The more people visit the facility daily, the more maintenance will be required, and the higher the utility bills would be. Administrative costs, in turn, are driven by the number of children enrolled overall. This is because having more children enrolled would require more paperwork, accounting, and legal procedures, as well as other administrative activities. Workforce-related costs are driven by the number of employees involved in child care. This excludes the number of other staff due to differences in activities and expenses.
Determination of the activity
In order to determine the activity or cost-driver rates for each cost pool, it is essential to divide the total costs of each pool by the quantity of the appropriate cost driver. For example, to determine the activity of the cost driver in the pool of administrative expenses, it is essential to divide these costs by the total number of children enrolled. To determine the cost driver rate of employee costs, it would be necessary to divide employee costs by the number of employees, except for the one administrative worker and one kitchen worker. The results of the calculations are presented in Table 2.

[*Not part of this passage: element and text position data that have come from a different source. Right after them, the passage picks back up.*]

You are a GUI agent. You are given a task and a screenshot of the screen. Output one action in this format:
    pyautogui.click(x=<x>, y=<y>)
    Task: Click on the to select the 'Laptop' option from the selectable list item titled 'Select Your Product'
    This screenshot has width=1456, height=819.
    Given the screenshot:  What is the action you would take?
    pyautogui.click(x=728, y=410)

Identification of the most and least profitable programs
Using the combined data analyzed in previous questions, it is possible to identify the most and least profitable programs and services provided by ACDC. Table 3 shows the results of calculations with a focus on total costs, revenues, and net income or loss. The calculations highlight the losses incurred as part of specific programs, although some programs still bring profits to the company.
Pre-K care program
The most successful program offered by ACDC is the Pre-K care program, which brings a net income of over $7,300. The other program that could be considered profitable is the toddler care program, although the net income from it is meager, at just $816. The rest of the programs and services bring significant losses to the company, ranging from $2,816 to $7,348. The general net loss after accounting for all programs and services is $5,500.

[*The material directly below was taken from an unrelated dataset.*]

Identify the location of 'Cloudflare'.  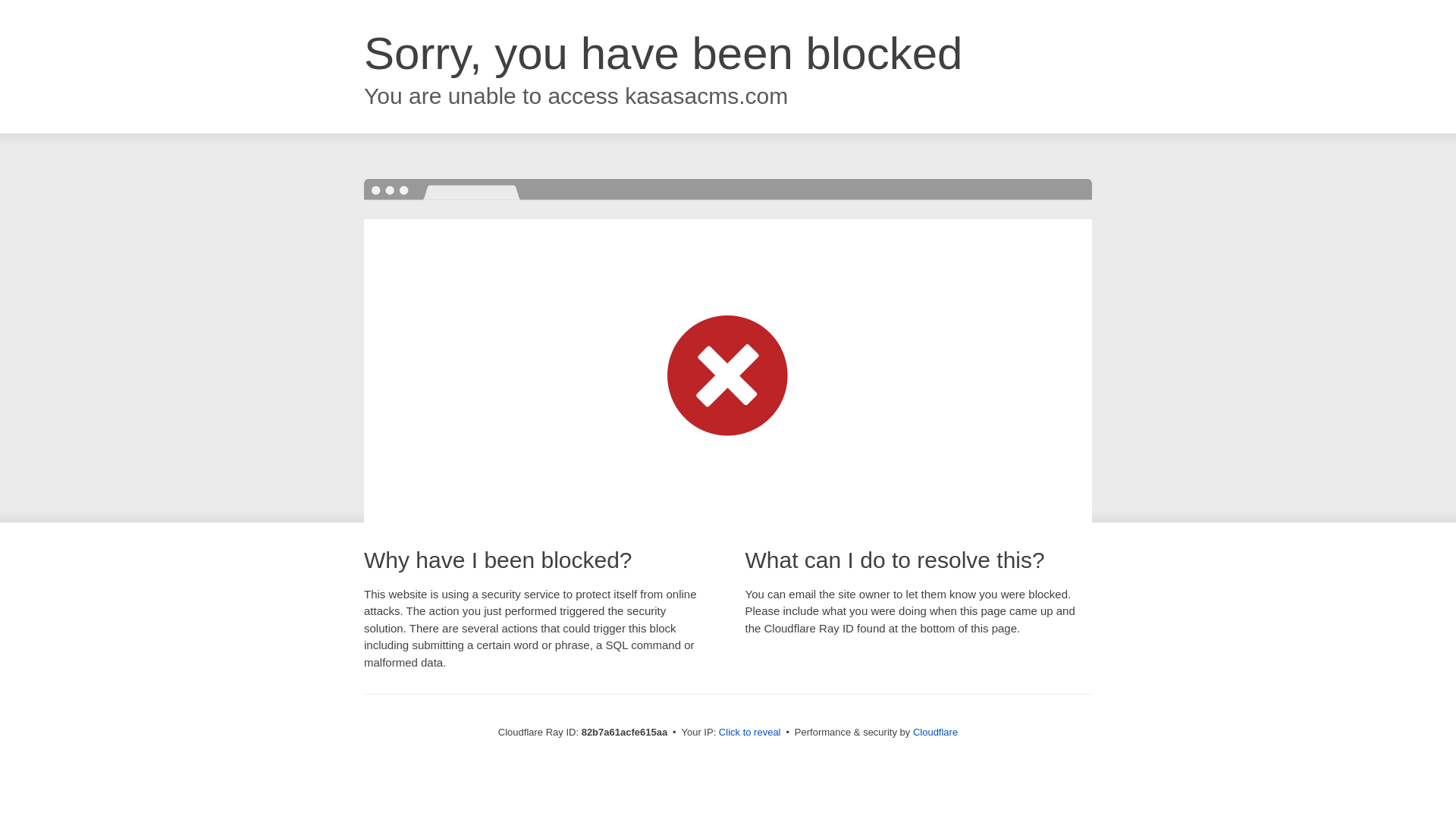
(934, 731).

It appears that the determining factor that affects the profitability of ACDC’s programs are the direct wages. With regard to lease, building costs and occupancy costs far outweigh the revenue gained from the school district and Head Start. Therefore, it can be said that the management’s failure to account for direct and indirect costs while setting program and service prices was the ultimate factor affecting ACDC’s success.
Opportunities to improve profitability
There are many opportunities for ACDC to improve its profitability and avoid losses in the future. First of all, the Center could raise the prices of its Infant care program, since it is currently the only care service that brings losses. Secondly, it would also be possible to increase the rate of Toddler care program, which appears to be bringing the most revenue to the organization at the moment. A small increase in the fee is unlikely to affect customers, but it could bring significant profits to the organization. The third possibility would be to raise rent prices for both of ACDC’s tenants.
This would help to cover the losses incurred as a result of leasing at least partly, thus achieving better profit margins. Finally, it would also be beneficial for the company to make changes to the lease contract and require tenants to pay their own occupancy costs, including maintenance, utilities, and water/sewage. This would cover a significant part of the expenses associated with leasing, thus allowing ACDC to make profits.
Work Cited
Irwin, Kristen, et al. “Appaloosa County Day Care Center, Inc.” IMA Educational Case Journal, vol. 3, no. 4-3, pp. 1-5.